- Assigned task -
With pictures left out, only the lines from the one containing "Open Yêu cầu báo giá megaphone item" through the end of the records should be reproduced exactly, please.

- Excerpted data -
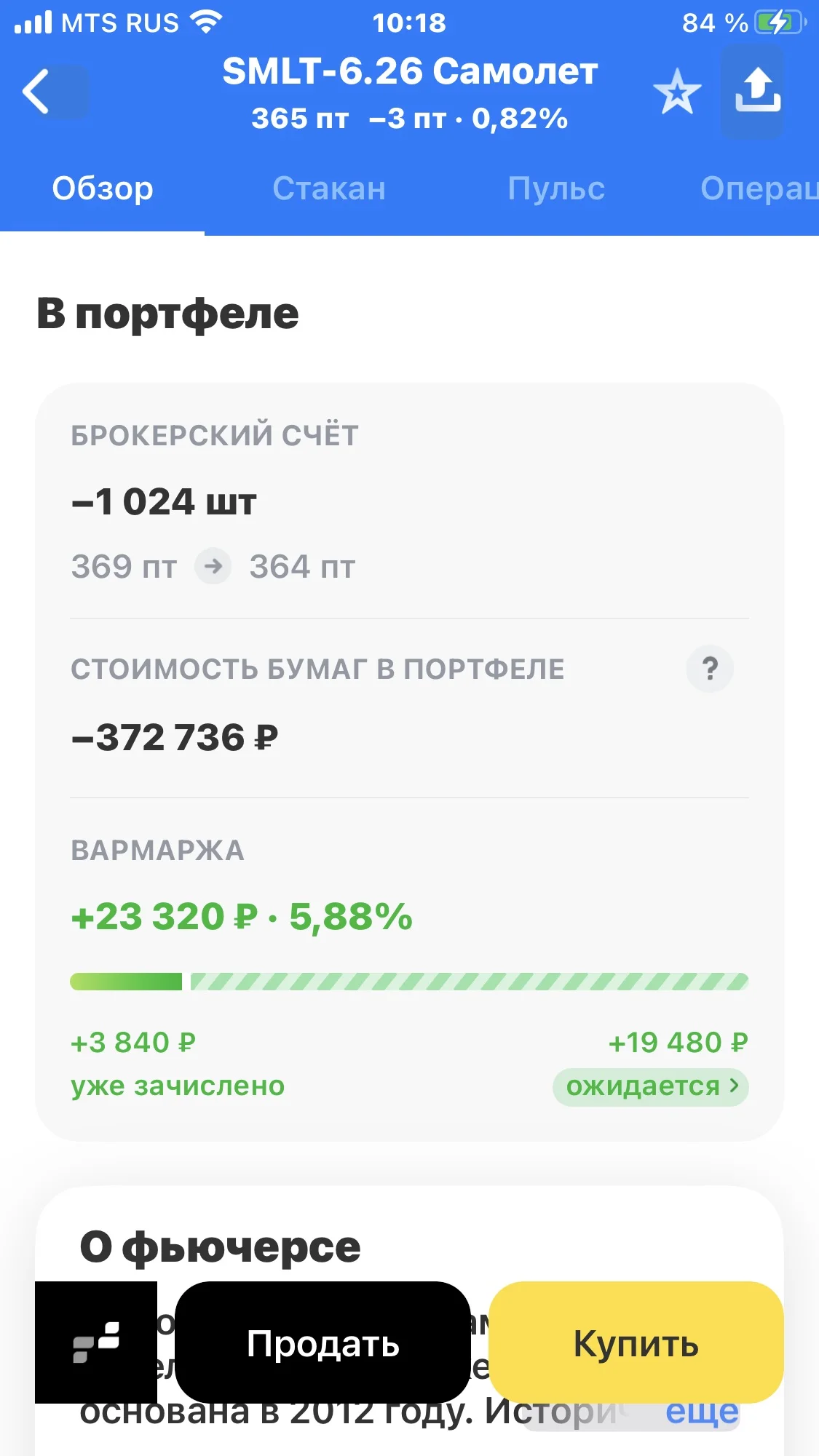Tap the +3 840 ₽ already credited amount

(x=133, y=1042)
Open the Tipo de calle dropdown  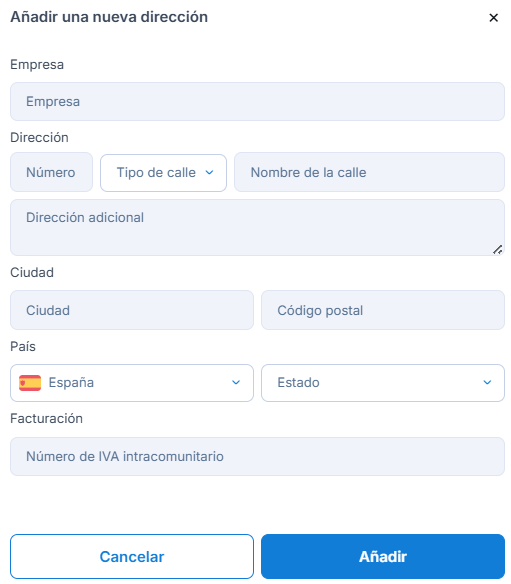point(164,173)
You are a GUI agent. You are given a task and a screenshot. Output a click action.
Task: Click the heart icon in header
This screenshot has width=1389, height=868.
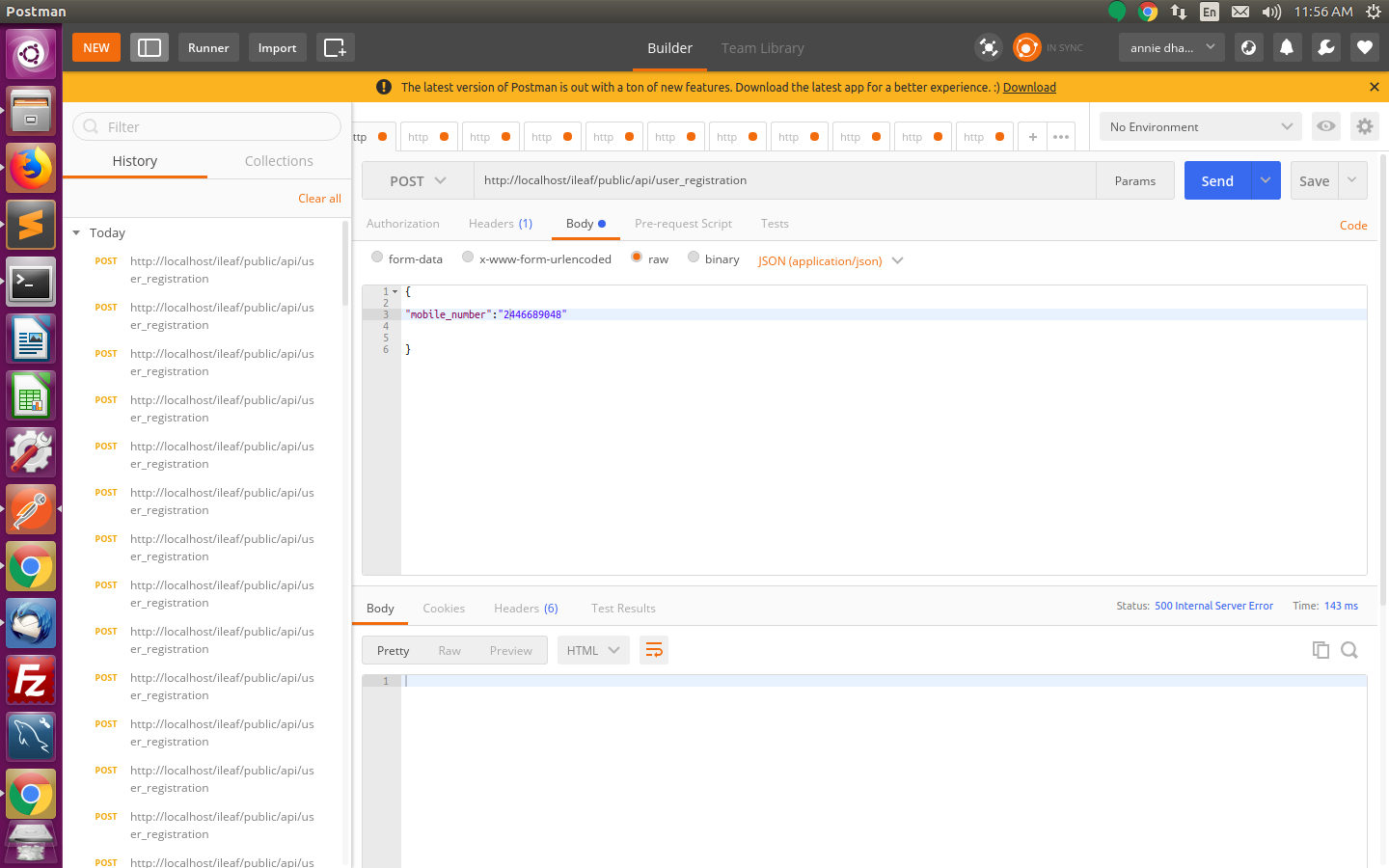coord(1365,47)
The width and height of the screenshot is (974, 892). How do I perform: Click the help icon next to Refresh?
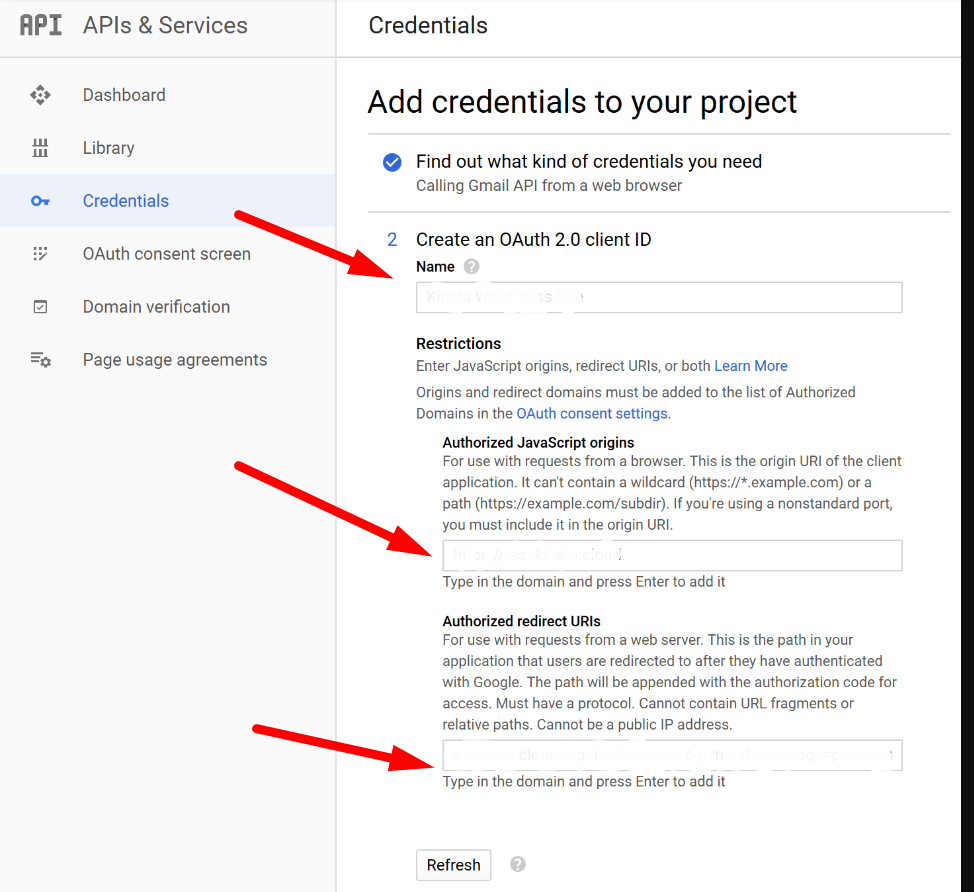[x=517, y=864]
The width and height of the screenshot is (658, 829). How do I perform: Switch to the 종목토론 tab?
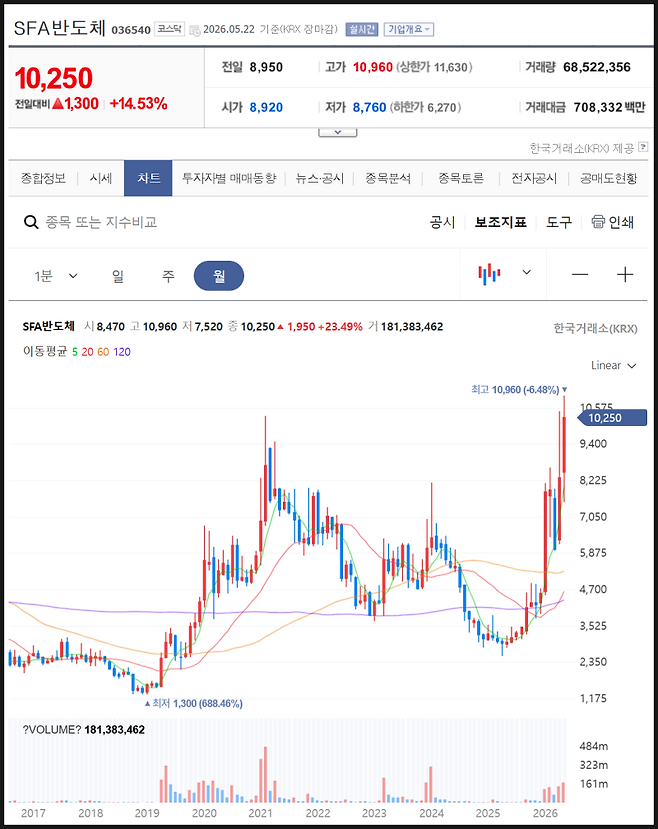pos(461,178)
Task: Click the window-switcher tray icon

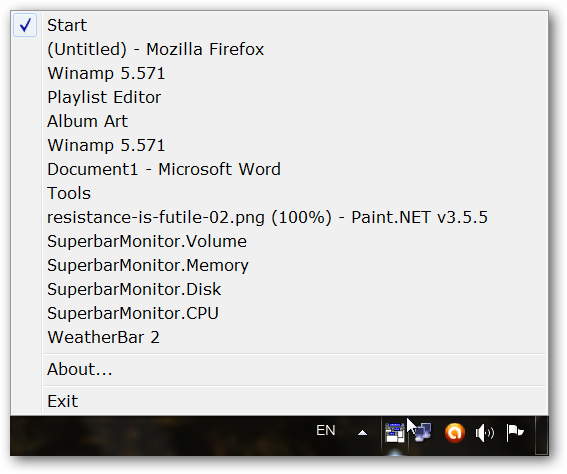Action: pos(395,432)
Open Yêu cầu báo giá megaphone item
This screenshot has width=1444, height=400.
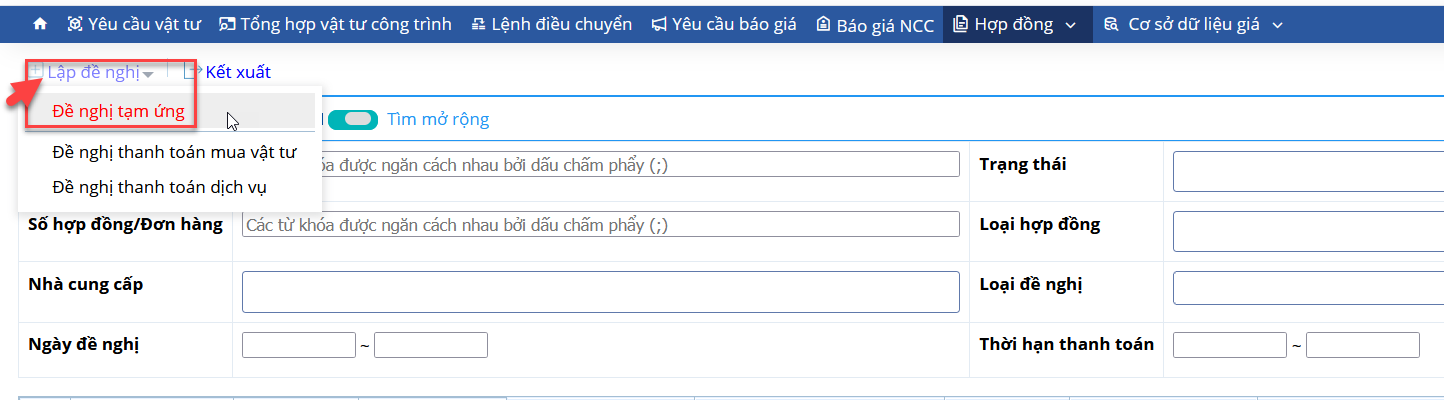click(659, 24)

- Written solution -
Open Yêu cầu báo giá megaphone item
This screenshot has width=1444, height=400.
click(659, 24)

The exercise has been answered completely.